### PROBLEM DESCRIPTION:
Please return all of the entries below exactly as they are written.

### SOURCE INFORMATION:
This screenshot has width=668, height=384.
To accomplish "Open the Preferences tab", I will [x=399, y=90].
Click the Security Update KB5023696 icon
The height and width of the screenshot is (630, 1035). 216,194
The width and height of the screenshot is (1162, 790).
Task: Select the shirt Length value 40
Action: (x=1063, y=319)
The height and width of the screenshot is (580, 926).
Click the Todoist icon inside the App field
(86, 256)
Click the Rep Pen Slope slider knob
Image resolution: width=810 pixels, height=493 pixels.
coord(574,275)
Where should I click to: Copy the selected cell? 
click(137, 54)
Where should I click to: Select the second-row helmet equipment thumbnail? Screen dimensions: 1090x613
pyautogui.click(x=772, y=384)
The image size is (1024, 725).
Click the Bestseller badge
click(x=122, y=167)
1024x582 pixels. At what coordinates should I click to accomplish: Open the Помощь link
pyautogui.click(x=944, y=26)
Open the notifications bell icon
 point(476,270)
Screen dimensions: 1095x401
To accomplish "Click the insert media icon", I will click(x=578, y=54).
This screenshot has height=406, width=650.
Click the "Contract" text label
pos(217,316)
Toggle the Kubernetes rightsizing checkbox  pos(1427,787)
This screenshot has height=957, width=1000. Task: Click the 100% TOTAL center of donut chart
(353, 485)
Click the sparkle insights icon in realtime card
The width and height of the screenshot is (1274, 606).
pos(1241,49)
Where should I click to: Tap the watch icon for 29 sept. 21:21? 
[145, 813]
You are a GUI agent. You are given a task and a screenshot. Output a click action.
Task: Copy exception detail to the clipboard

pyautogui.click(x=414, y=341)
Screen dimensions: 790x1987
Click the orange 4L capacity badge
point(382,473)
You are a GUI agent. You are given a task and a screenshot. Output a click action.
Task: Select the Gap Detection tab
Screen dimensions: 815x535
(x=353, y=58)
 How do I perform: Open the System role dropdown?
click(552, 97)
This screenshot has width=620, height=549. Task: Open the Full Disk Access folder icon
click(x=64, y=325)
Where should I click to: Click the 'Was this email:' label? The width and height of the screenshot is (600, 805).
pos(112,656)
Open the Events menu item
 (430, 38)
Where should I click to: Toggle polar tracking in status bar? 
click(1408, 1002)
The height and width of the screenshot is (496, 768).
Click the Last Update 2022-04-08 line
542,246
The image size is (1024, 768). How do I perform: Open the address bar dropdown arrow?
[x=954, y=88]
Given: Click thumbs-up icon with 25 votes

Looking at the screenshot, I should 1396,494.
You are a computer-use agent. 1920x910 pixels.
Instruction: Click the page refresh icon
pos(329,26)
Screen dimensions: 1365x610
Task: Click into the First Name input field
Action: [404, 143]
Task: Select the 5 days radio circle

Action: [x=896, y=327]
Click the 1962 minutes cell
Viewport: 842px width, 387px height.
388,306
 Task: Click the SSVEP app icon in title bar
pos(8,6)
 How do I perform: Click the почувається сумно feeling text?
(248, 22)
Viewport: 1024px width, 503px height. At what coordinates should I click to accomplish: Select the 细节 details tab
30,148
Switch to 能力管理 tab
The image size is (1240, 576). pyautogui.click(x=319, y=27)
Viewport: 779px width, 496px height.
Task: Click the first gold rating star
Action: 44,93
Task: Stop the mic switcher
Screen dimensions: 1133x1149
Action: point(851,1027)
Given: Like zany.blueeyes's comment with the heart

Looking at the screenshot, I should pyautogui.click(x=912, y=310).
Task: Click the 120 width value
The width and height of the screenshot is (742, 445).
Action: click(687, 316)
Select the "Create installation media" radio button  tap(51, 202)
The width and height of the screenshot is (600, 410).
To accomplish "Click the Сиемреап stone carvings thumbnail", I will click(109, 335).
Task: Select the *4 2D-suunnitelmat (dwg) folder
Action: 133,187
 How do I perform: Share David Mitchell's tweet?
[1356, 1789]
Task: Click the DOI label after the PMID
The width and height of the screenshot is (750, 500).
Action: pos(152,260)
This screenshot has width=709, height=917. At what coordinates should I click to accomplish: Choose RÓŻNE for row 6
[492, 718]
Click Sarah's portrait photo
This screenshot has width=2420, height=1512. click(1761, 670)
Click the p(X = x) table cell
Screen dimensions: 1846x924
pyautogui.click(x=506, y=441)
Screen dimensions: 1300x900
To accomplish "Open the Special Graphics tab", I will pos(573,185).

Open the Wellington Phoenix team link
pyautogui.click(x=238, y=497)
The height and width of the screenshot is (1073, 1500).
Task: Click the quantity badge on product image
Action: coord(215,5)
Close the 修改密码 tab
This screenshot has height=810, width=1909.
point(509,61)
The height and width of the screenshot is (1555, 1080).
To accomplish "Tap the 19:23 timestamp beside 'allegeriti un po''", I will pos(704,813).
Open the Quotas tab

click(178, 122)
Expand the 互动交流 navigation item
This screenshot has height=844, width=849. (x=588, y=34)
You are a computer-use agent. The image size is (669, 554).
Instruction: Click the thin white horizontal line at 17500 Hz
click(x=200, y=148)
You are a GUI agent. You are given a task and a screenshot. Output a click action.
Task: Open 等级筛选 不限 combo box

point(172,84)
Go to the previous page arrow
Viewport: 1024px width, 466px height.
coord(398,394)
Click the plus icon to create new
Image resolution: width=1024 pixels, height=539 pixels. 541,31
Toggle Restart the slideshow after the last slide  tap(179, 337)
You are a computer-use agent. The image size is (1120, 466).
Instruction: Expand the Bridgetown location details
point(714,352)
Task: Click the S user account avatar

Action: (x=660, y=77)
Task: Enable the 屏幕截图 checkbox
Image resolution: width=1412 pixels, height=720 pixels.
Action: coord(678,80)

### ANSWER BELOW:
This screenshot has width=668, height=384.
To accomplish "Open the Preferences tab", I will [x=399, y=90].
Click the Security Update KB5023696 icon
The height and width of the screenshot is (630, 1035). 216,194
The width and height of the screenshot is (1162, 790).
Task: Select the shirt Length value 40
Action: (x=1063, y=319)
The height and width of the screenshot is (580, 926).
Click the Todoist icon inside the App field
(86, 256)
Click the Rep Pen Slope slider knob
Image resolution: width=810 pixels, height=493 pixels.
coord(574,275)
Where should I click to: Copy the selected cell? 
click(137, 54)
Where should I click to: Select the second-row helmet equipment thumbnail? Screen dimensions: 1090x613
pyautogui.click(x=772, y=384)
The image size is (1024, 725).
Click the Bestseller badge
click(x=122, y=167)
1024x582 pixels. At what coordinates should I click to accomplish: Open the Помощь link
pyautogui.click(x=944, y=26)
Open the notifications bell icon
 point(476,270)
Screen dimensions: 1095x401
To accomplish "Click the insert media icon", I will click(x=578, y=54).
This screenshot has height=406, width=650.
Click the "Contract" text label
pos(217,316)
Toggle the Kubernetes rightsizing checkbox  pos(1427,787)
This screenshot has height=957, width=1000. Task: Click the 100% TOTAL center of donut chart
(353, 485)
Click the sparkle insights icon in realtime card
The width and height of the screenshot is (1274, 606).
pos(1241,49)
Where should I click to: Tap the watch icon for 29 sept. 21:21? 
[145, 813]
You are a GUI agent. You are given a task and a screenshot. Output a click action.
Task: Copy exception detail to the clipboard

pyautogui.click(x=414, y=341)
Screen dimensions: 790x1987
Click the orange 4L capacity badge
point(382,473)
You are a GUI agent. You are given a task and a screenshot. Output a click action.
Task: Select the Gap Detection tab
Screen dimensions: 815x535
(x=353, y=58)
 How do I perform: Open the System role dropdown?
click(552, 97)
This screenshot has width=620, height=549. Task: Open the Full Disk Access folder icon
click(x=64, y=325)
Where should I click to: Click the 'Was this email:' label? The width and height of the screenshot is (600, 805).
pos(112,656)
Open the Events menu item
 (430, 38)
Where should I click to: Toggle polar tracking in status bar? 
click(1408, 1002)
The height and width of the screenshot is (496, 768).
Click the Last Update 2022-04-08 line
542,246
The image size is (1024, 768). How do I perform: Open the address bar dropdown arrow?
[x=954, y=88]
Given: Click thumbs-up icon with 25 votes

Looking at the screenshot, I should 1396,494.
You are a computer-use agent. 1920x910 pixels.
Instruction: Click the page refresh icon
pos(329,26)
Screen dimensions: 1365x610
Task: Click into the First Name input field
Action: [404, 143]
Task: Select the 5 days radio circle

Action: [x=896, y=327]
Click the 1962 minutes cell
Viewport: 842px width, 387px height.
388,306
 Task: Click the SSVEP app icon in title bar
pos(8,6)
 How do I perform: Click the почувається сумно feeling text?
(248, 22)
Viewport: 1024px width, 503px height. At what coordinates should I click to accomplish: Select the 细节 details tab
30,148
Switch to 能力管理 tab
The image size is (1240, 576). pyautogui.click(x=319, y=27)
Viewport: 779px width, 496px height.
Task: Click the first gold rating star
Action: 44,93
Task: Stop the mic switcher
Screen dimensions: 1133x1149
Action: point(851,1027)
Given: Like zany.blueeyes's comment with the heart

Looking at the screenshot, I should pyautogui.click(x=912, y=310).
Task: Click the 120 width value
The width and height of the screenshot is (742, 445).
Action: click(687, 316)
Select the "Create installation media" radio button  tap(51, 202)
The width and height of the screenshot is (600, 410).
To accomplish "Click the Сиемреап stone carvings thumbnail", I will click(109, 335).
Task: Select the *4 2D-suunnitelmat (dwg) folder
Action: 133,187
 How do I perform: Share David Mitchell's tweet?
[1356, 1789]
Task: Click the DOI label after the PMID
The width and height of the screenshot is (750, 500).
Action: pos(152,260)
This screenshot has width=709, height=917. At what coordinates should I click to accomplish: Choose RÓŻNE for row 6
[492, 718]
Click Sarah's portrait photo
This screenshot has width=2420, height=1512. click(1761, 670)
Click the p(X = x) table cell
Screen dimensions: 1846x924
pyautogui.click(x=506, y=441)
Screen dimensions: 1300x900
To accomplish "Open the Special Graphics tab", I will pos(573,185).

Open the Wellington Phoenix team link
pyautogui.click(x=238, y=497)
The height and width of the screenshot is (1073, 1500).
Task: Click the quantity badge on product image
Action: coord(215,5)
Close the 修改密码 tab
This screenshot has height=810, width=1909.
point(509,61)
The height and width of the screenshot is (1555, 1080).
To accomplish "Tap the 19:23 timestamp beside 'allegeriti un po''", I will pos(704,813).
Open the Quotas tab

click(178, 122)
Expand the 互动交流 navigation item
This screenshot has height=844, width=849. (x=588, y=34)
You are a computer-use agent. The image size is (669, 554).
Instruction: Click the thin white horizontal line at 17500 Hz
click(x=200, y=148)
You are a GUI agent. You are given a task and a screenshot. Output a click action.
Task: Open 等级筛选 不限 combo box

point(172,84)
Go to the previous page arrow
Viewport: 1024px width, 466px height.
coord(398,394)
Click the plus icon to create new
Image resolution: width=1024 pixels, height=539 pixels. 541,31
Toggle Restart the slideshow after the last slide  tap(179, 337)
You are a computer-use agent. The image size is (1120, 466).
Instruction: Expand the Bridgetown location details
point(714,352)
Task: Click the S user account avatar

Action: (x=660, y=77)
Task: Enable the 屏幕截图 checkbox
Image resolution: width=1412 pixels, height=720 pixels.
Action: coord(678,80)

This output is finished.